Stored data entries
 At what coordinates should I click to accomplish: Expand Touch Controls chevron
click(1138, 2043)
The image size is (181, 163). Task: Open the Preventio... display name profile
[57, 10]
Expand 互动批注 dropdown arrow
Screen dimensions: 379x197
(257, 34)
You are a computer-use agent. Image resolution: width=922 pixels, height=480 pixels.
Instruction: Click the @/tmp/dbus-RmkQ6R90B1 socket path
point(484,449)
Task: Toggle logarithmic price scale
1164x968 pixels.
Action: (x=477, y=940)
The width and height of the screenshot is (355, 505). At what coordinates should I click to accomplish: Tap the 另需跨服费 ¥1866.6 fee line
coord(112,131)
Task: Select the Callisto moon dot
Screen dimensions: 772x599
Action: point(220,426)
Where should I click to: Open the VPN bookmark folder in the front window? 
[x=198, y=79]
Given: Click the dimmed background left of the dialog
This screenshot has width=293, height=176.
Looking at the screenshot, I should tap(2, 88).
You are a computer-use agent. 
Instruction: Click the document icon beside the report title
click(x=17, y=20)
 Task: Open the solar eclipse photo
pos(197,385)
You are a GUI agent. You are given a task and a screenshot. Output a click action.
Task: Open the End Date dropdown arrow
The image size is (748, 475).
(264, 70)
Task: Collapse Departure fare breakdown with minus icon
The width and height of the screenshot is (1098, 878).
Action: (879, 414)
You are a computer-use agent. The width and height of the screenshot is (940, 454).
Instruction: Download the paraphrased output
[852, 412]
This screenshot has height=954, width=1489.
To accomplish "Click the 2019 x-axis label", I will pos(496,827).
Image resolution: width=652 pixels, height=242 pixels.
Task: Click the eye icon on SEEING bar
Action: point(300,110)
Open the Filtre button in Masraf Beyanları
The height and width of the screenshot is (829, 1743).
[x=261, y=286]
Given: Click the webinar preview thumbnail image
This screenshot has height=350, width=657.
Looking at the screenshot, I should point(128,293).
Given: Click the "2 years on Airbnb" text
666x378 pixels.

== Instructions to follow ==
Which lines in the records above contain the word "computer"? Copy each one.

== Task result ==
You are a computer-use agent. Image resolution: width=922 pixels, height=480 pixels.
You are a computer-use agent. 
You are a computer-use agent. The width and height of the screenshot is (940, 454).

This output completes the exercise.